Dodici anni dopo qualcosa è cambiato, ma in fondo non molto. Nel board della Bpm sono entrati dei consiglieri indipendenti, ma le redini della governance restano saldamente nelle mani dei dipendenti-soci e dei loro sindacati. La Banca d’Italia continua a osservare non di buon occhio la situazione, ma la Popolare di Milano è tutt’altro che una banca in crisi: anche se non è mai riuscita a realizzare un’aggregazione tra pari (ultimo tentativo fallito, quello con la Popolare dell’Emilia Romagna). C’è ancora una volta un presidente di alto profilo – Mazzotta, tra l’altro ex presidente della Cariplo – che alla fine soffre però in modo insostenibile l’impossibilità di manovrare strategicamente (nel suo caso: di stringere un’alleanza internazionale con il grande polo cooperativo francese Credit Mutuel).

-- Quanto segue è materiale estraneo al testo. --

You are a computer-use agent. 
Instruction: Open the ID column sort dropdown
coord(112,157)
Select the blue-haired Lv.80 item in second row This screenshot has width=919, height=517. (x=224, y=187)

Attorno l’opinione pubblica – addetti ai lavori e operatori, economisti, giuristi e politici, restano divisi. La Bpm – simbolica dei confronti e degli scontri attorno al grande credito cooperativo – rimane per alcuni la quintessenza di un modello bancario da riformare dalle fondamenta; per altri, invece, un orgoglioso avamposto: la testimonianza – a maggior ragione dopo la “strage delle Lehman Brothers” – di come una “grande banca di territorio” possa mantenere la sua autonoma competitività.
Attorno del resto le esperienze non sono univoche: il Banco Popolare – il più grande istituto italiano della categoria – non fa votare i dipendenti, ha dato invece molto spazio ai fondi comuni nel suo capitale, ha adottato la governance duale per dare più spazio ai manager professionali (e fino a quattro mesi fa c’era come amministratore delegato Fabio Innocenzi, un allievo di Alessandro Profumo). Però questo non ha impedito l’esplodere – nel gruppo – della crisi di Banca Italease e una gestione fortemente orientata all’aumento del valore del titolo in Borsa è sfociata nel crollo al listino. Proprio quando la Banca d’Italia e alcune forze politiche premono ancora per una riforma radicale delle Popolari (almeno di quelle quotate) con l’allentamento dell’ordinamento cooperativo basato sul “voto per testa e non per quota”, il modello continua a mostrare alcuni suoi storici punti di forza. Una banca che ha mantenuto il regime cooperativo (Ubi banca, aggregazione di Popolare di Bergamo, Popolare commercio e industria e Banca Lombarda) non farà ricorso per ora ai Tremonti-bond.
Le prossime due settimane – fino all’assemblea del 25 aprile – saranno utili per la Bpm e per il sistema delle Banche Popolari, se si trasformeranno in un laboratorio non ideologico e non soffocato dalla pura contrapposizione di interessi statici. Mazzotta su Youtube, su questo terreno, appare un’ottima partenza. Il candidato presidente dei dipendenti soci – Massimo Ponzellini – sbaglierebbe se si sottraesse a questo confronto franco e concreto sul “modello Bpm” e sulle strategie del gruppo. E gli stessi dipendenti-soci sbaglierebbero se pretendessero di eleggere nuovamente un presidente-ostaggio all’interno di un fortino perennemente assediato.
Ovviamente, il 25 aprile, l’assemblea resta sovrana: i soci Bpm sono ancora più di 100mila e le regole del gioco (quelle delle cooperative) sono chiare. E se solo i dipendenti restano assidui e organizzati nel partecipare alla vita della loro società secondo gli istituti di legge e di statuto, la banca resta loro. Con buona pace di quelli che – quattro anni fa durante l’Opa di Abn Amro sull’ex Popolare AntonVeneta – proclamavano il primato del mercato solo per partecipare a una delle ultime grandi abbuffate di commissioni, bonus e stock-option. Che nulla aveva a che vedere con il risparmio delle famiglie e con il credito alle imprese.